> [DATASET ROWS]
━━━━━━━━━━━━━━━━━━━━
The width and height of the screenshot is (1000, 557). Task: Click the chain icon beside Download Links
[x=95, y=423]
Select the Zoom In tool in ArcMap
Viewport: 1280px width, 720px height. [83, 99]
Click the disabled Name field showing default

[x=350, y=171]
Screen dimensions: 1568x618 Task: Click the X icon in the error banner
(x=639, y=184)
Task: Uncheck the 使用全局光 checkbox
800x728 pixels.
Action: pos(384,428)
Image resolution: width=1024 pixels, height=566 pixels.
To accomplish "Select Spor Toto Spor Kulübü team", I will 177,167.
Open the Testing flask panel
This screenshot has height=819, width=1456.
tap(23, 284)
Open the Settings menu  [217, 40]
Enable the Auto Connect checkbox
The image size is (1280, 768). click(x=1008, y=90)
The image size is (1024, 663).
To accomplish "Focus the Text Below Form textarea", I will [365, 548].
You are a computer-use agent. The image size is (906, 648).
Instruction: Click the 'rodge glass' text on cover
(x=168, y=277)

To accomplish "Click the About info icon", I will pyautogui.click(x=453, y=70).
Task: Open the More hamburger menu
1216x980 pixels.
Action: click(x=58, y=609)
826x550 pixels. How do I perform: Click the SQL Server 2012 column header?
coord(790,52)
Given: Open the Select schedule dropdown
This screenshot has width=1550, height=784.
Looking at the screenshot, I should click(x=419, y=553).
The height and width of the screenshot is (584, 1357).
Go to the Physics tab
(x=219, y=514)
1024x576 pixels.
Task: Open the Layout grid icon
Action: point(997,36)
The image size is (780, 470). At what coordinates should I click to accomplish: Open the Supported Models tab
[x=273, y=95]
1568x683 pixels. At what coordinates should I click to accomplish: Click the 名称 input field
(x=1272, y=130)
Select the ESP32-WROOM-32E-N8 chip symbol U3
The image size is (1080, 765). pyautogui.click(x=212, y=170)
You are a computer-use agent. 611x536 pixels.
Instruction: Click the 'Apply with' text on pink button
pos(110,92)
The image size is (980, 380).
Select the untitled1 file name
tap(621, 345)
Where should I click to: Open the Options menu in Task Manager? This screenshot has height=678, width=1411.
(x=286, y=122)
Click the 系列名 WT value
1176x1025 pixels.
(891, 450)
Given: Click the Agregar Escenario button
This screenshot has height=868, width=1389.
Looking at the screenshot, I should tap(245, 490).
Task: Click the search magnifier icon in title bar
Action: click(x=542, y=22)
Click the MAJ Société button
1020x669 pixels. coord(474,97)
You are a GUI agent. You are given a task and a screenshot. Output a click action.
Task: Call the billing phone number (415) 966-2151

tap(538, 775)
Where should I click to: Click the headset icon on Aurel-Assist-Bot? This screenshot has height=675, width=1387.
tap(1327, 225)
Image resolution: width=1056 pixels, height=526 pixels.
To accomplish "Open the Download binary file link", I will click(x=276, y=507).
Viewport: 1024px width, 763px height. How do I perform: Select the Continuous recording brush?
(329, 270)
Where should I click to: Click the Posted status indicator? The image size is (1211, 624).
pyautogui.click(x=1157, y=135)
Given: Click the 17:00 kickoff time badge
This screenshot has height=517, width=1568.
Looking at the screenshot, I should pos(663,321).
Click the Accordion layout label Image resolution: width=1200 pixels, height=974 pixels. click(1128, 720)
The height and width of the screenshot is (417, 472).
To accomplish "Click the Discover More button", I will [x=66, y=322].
━━━━━━━━━━━━━━━━━━━━
> [THE EXERCISE]
Convert all of the rows above into a Markdown table with two columns, No. and Line, numbering each non-blank line in order and omitting blank lines.

> [OUTPUT]
| No. | Line |
|---|---|
| 1 | The width and height of the screenshot is (1000, 557). Task: Click the chain icon beside Download Links |
| 2 | [x=95, y=423] |
| 3 | Select the Zoom In tool in ArcMap |
| 4 | Viewport: 1280px width, 720px height. [83, 99] |
| 5 | Click the disabled Name field showing default |
| 6 | [x=350, y=171] |
| 7 | Screen dimensions: 1568x618 Task: Click the X icon in the error banner |
| 8 | (x=639, y=184) |
| 9 | Task: Uncheck the 使用全局光 checkbox |
| 10 | 800x728 pixels. |
| 11 | Action: pos(384,428) |
| 12 | Image resolution: width=1024 pixels, height=566 pixels. |
| 13 | To accomplish "Select Spor Toto Spor Kulübü team", I will 177,167. |
| 14 | Open the Testing flask panel |
| 15 | This screenshot has height=819, width=1456. |
| 16 | tap(23, 284) |
| 17 | Open the Settings menu  [217, 40] |
| 18 | Enable the Auto Connect checkbox |
| 19 | The image size is (1280, 768). click(x=1008, y=90) |
| 20 | The image size is (1024, 663). |
| 21 | To accomplish "Focus the Text Below Form textarea", I will [365, 548]. |
| 22 | You are a computer-use agent. The image size is (906, 648). |
| 23 | Instruction: Click the 'rodge glass' text on cover |
| 24 | (x=168, y=277) |
| 25 | To accomplish "Click the About info icon", I will pyautogui.click(x=453, y=70). |
| 26 | Task: Open the More hamburger menu |
| 27 | 1216x980 pixels. |
| 28 | Action: click(x=58, y=609) |
| 29 | 826x550 pixels. How do I perform: Click the SQL Server 2012 column header? |
| 30 | coord(790,52) |
| 31 | Given: Open the Select schedule dropdown |
| 32 | This screenshot has width=1550, height=784. |
| 33 | Looking at the screenshot, I should click(x=419, y=553). |
| 34 | The height and width of the screenshot is (584, 1357). |
| 35 | Go to the Physics tab |
| 36 | (x=219, y=514) |
| 37 | 1024x576 pixels. |
| 38 | Task: Open the Layout grid icon |
| 39 | Action: point(997,36) |
| 40 | The image size is (780, 470). At what coordinates should I click to accomplish: Open the Supported Models tab |
| 41 | [x=273, y=95] |
| 42 | 1568x683 pixels. At what coordinates should I click to accomplish: Click the 名称 input field |
| 43 | (x=1272, y=130) |
| 44 | Select the ESP32-WROOM-32E-N8 chip symbol U3 |
| 45 | The image size is (1080, 765). pyautogui.click(x=212, y=170) |
| 46 | You are a computer-use agent. 611x536 pixels. |
| 47 | Instruction: Click the 'Apply with' text on pink button |
| 48 | pos(110,92) |
| 49 | The image size is (980, 380). |
| 50 | Select the untitled1 file name |
| 51 | tap(621, 345) |
| 52 | Where should I click to: Open the Options menu in Task Manager? This screenshot has height=678, width=1411. |
| 53 | (x=286, y=122) |
| 54 | Click the 系列名 WT value |
| 55 | 1176x1025 pixels. |
| 56 | (891, 450) |
| 57 | Given: Click the Agregar Escenario button |
| 58 | This screenshot has height=868, width=1389. |
| 59 | Looking at the screenshot, I should tap(245, 490). |
| 60 | Task: Click the search magnifier icon in title bar |
| 61 | Action: click(x=542, y=22) |
| 62 | Click the MAJ Société button |
| 63 | 1020x669 pixels. coord(474,97) |
| 64 | You are a GUI agent. You are given a task and a screenshot. Output a click action. |
| 65 | Task: Call the billing phone number (415) 966-2151 |
| 66 | tap(538, 775) |
| 67 | Where should I click to: Click the headset icon on Aurel-Assist-Bot? This screenshot has height=675, width=1387. |
| 68 | tap(1327, 225) |
| 69 | Image resolution: width=1056 pixels, height=526 pixels. |
| 70 | To accomplish "Open the Download binary file link", I will click(x=276, y=507). |
| 71 | Viewport: 1024px width, 763px height. How do I perform: Select the Continuous recording brush? |
| 72 | (329, 270) |
| 73 | Where should I click to: Click the Posted status indicator? The image size is (1211, 624). |
| 74 | pyautogui.click(x=1157, y=135) |
| 75 | Given: Click the 17:00 kickoff time badge |
| 76 | This screenshot has height=517, width=1568. |
| 77 | Looking at the screenshot, I should pos(663,321). |
| 78 | Click the Accordion layout label Image resolution: width=1200 pixels, height=974 pixels. click(1128, 720) |
| 79 | The height and width of the screenshot is (417, 472). |
| 80 | To accomplish "Click the Discover More button", I will [x=66, y=322]. |